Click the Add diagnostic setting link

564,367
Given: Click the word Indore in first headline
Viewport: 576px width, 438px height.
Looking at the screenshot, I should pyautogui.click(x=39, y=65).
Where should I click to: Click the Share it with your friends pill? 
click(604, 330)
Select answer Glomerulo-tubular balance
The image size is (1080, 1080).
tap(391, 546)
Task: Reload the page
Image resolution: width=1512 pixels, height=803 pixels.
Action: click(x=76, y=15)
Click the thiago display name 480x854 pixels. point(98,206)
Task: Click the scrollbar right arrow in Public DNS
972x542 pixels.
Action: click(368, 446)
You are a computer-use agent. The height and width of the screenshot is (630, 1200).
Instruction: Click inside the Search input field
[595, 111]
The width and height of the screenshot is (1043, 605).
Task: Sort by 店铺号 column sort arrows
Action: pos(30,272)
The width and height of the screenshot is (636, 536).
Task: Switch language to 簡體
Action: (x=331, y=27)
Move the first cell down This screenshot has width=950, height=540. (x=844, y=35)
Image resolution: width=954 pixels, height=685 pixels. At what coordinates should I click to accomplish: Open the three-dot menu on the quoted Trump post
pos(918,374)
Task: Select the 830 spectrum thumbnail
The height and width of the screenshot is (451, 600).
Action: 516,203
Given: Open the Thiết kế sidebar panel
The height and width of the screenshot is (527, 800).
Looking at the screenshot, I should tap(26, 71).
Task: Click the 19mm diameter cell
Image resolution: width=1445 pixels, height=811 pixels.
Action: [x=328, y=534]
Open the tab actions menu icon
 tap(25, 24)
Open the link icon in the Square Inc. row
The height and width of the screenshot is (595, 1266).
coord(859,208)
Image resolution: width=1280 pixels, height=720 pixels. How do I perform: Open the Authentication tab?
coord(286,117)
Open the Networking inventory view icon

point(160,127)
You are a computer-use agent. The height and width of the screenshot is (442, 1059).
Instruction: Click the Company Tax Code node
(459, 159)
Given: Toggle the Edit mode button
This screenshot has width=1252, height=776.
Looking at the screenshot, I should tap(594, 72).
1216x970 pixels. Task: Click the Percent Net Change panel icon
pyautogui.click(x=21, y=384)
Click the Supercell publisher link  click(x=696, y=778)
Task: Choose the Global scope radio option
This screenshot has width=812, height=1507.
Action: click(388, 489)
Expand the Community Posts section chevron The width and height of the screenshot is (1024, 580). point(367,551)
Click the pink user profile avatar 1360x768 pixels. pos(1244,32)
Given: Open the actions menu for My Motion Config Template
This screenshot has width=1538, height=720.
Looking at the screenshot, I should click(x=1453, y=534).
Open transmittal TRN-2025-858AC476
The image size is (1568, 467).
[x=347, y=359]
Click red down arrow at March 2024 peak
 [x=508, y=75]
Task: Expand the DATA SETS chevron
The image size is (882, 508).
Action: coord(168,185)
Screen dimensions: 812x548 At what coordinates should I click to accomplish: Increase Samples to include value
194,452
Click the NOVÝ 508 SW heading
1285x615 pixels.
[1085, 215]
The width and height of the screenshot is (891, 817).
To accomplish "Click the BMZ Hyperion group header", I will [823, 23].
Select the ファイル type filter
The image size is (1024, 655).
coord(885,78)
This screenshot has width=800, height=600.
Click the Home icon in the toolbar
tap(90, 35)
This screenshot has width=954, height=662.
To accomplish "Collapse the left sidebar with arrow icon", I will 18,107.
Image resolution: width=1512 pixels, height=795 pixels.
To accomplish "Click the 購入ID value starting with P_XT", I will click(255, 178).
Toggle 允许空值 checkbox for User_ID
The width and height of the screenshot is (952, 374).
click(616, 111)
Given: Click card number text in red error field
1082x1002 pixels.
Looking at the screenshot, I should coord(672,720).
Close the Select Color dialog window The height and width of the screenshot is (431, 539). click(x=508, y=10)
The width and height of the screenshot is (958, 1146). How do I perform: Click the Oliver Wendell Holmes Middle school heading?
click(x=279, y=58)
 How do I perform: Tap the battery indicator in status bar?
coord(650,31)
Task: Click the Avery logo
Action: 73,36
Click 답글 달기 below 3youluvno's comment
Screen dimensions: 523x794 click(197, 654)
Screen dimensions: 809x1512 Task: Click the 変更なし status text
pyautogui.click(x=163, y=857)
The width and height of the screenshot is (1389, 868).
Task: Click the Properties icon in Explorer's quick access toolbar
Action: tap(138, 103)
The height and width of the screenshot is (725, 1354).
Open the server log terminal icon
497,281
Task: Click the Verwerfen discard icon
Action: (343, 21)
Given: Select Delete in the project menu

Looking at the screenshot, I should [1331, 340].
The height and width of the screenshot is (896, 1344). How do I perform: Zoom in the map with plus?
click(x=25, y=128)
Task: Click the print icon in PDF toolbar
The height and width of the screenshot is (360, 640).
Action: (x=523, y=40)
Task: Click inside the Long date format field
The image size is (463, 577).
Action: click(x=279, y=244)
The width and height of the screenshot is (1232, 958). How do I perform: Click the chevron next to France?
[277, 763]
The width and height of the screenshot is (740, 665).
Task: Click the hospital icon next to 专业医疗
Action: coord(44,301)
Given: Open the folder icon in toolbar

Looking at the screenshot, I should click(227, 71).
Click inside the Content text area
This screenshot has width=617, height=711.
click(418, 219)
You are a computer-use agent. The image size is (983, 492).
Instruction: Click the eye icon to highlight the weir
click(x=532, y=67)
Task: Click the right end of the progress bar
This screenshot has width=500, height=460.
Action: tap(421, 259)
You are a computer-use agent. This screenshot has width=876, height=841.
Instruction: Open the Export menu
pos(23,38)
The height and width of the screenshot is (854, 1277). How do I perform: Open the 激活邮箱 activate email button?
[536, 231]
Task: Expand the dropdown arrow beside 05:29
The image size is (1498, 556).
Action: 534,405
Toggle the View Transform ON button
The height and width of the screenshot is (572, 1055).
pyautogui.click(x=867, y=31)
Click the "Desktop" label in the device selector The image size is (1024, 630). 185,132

▬▬▬▬▬▬

> Brief: For this exercise, retype the entire listing exactly.

> Final answer:
Click the Add diagnostic setting link

564,367
Given: Click the word Indore in first headline
Viewport: 576px width, 438px height.
Looking at the screenshot, I should pyautogui.click(x=39, y=65).
Where should I click to: Click the Share it with your friends pill? 
click(604, 330)
Select answer Glomerulo-tubular balance
The image size is (1080, 1080).
tap(391, 546)
Task: Reload the page
Image resolution: width=1512 pixels, height=803 pixels.
Action: click(x=76, y=15)
Click the thiago display name 480x854 pixels. point(98,206)
Task: Click the scrollbar right arrow in Public DNS
972x542 pixels.
Action: click(368, 446)
You are a computer-use agent. The height and width of the screenshot is (630, 1200).
Instruction: Click inside the Search input field
[595, 111]
The width and height of the screenshot is (1043, 605).
Task: Sort by 店铺号 column sort arrows
Action: pos(30,272)
The width and height of the screenshot is (636, 536).
Task: Switch language to 簡體
Action: (x=331, y=27)
Move the first cell down This screenshot has width=950, height=540. (x=844, y=35)
Image resolution: width=954 pixels, height=685 pixels. At what coordinates should I click to accomplish: Open the three-dot menu on the quoted Trump post
pos(918,374)
Task: Select the 830 spectrum thumbnail
The height and width of the screenshot is (451, 600).
Action: 516,203
Given: Open the Thiết kế sidebar panel
The height and width of the screenshot is (527, 800).
Looking at the screenshot, I should tap(26, 71).
Task: Click the 19mm diameter cell
Image resolution: width=1445 pixels, height=811 pixels.
Action: [x=328, y=534]
Open the tab actions menu icon
 tap(25, 24)
Open the link icon in the Square Inc. row
The height and width of the screenshot is (595, 1266).
coord(859,208)
Image resolution: width=1280 pixels, height=720 pixels. How do I perform: Open the Authentication tab?
coord(286,117)
Open the Networking inventory view icon

point(160,127)
You are a computer-use agent. The height and width of the screenshot is (442, 1059).
Instruction: Click the Company Tax Code node
(459, 159)
Given: Toggle the Edit mode button
This screenshot has width=1252, height=776.
Looking at the screenshot, I should tap(594, 72).
1216x970 pixels. Task: Click the Percent Net Change panel icon
pyautogui.click(x=21, y=384)
Click the Supercell publisher link  click(x=696, y=778)
Task: Choose the Global scope radio option
This screenshot has width=812, height=1507.
Action: click(388, 489)
Expand the Community Posts section chevron The width and height of the screenshot is (1024, 580). point(367,551)
Click the pink user profile avatar 1360x768 pixels. pos(1244,32)
Given: Open the actions menu for My Motion Config Template
This screenshot has width=1538, height=720.
Looking at the screenshot, I should click(x=1453, y=534).
Open transmittal TRN-2025-858AC476
The image size is (1568, 467).
[x=347, y=359]
Click red down arrow at March 2024 peak
 [x=508, y=75]
Task: Expand the DATA SETS chevron
The image size is (882, 508).
Action: coord(168,185)
Screen dimensions: 812x548 At what coordinates should I click to accomplish: Increase Samples to include value
194,452
Click the NOVÝ 508 SW heading
1285x615 pixels.
[1085, 215]
The width and height of the screenshot is (891, 817).
To accomplish "Click the BMZ Hyperion group header", I will [823, 23].
Select the ファイル type filter
The image size is (1024, 655).
coord(885,78)
This screenshot has width=800, height=600.
Click the Home icon in the toolbar
tap(90, 35)
This screenshot has width=954, height=662.
To accomplish "Collapse the left sidebar with arrow icon", I will 18,107.
Image resolution: width=1512 pixels, height=795 pixels.
To accomplish "Click the 購入ID value starting with P_XT", I will click(255, 178).
Toggle 允许空值 checkbox for User_ID
The width and height of the screenshot is (952, 374).
click(616, 111)
Given: Click card number text in red error field
1082x1002 pixels.
Looking at the screenshot, I should coord(672,720).
Close the Select Color dialog window The height and width of the screenshot is (431, 539). click(x=508, y=10)
The width and height of the screenshot is (958, 1146). How do I perform: Click the Oliver Wendell Holmes Middle school heading?
click(x=279, y=58)
 How do I perform: Tap the battery indicator in status bar?
coord(650,31)
Task: Click the Avery logo
Action: 73,36
Click 답글 달기 below 3youluvno's comment
Screen dimensions: 523x794 click(197, 654)
Screen dimensions: 809x1512 Task: Click the 変更なし status text
pyautogui.click(x=163, y=857)
The width and height of the screenshot is (1389, 868).
Task: Click the Properties icon in Explorer's quick access toolbar
Action: tap(138, 103)
The height and width of the screenshot is (725, 1354).
Open the server log terminal icon
497,281
Task: Click the Verwerfen discard icon
Action: (343, 21)
Given: Select Delete in the project menu

Looking at the screenshot, I should [1331, 340].
The height and width of the screenshot is (896, 1344). How do I perform: Zoom in the map with plus?
click(x=25, y=128)
Task: Click the print icon in PDF toolbar
The height and width of the screenshot is (360, 640).
Action: (x=523, y=40)
Task: Click inside the Long date format field
The image size is (463, 577).
Action: click(x=279, y=244)
The width and height of the screenshot is (1232, 958). How do I perform: Click the chevron next to France?
[277, 763]
The width and height of the screenshot is (740, 665).
Task: Click the hospital icon next to 专业医疗
Action: coord(44,301)
Given: Open the folder icon in toolbar

Looking at the screenshot, I should click(227, 71).
Click inside the Content text area
This screenshot has width=617, height=711.
click(418, 219)
You are a computer-use agent. The image size is (983, 492).
Instruction: Click the eye icon to highlight the weir
click(x=532, y=67)
Task: Click the right end of the progress bar
This screenshot has width=500, height=460.
Action: tap(421, 259)
You are a computer-use agent. This screenshot has width=876, height=841.
Instruction: Open the Export menu
pos(23,38)
The height and width of the screenshot is (854, 1277). How do I perform: Open the 激活邮箱 activate email button?
[536, 231]
Task: Expand the dropdown arrow beside 05:29
The image size is (1498, 556).
Action: 534,405
Toggle the View Transform ON button
The height and width of the screenshot is (572, 1055).
pyautogui.click(x=867, y=31)
Click the "Desktop" label in the device selector The image size is (1024, 630). 185,132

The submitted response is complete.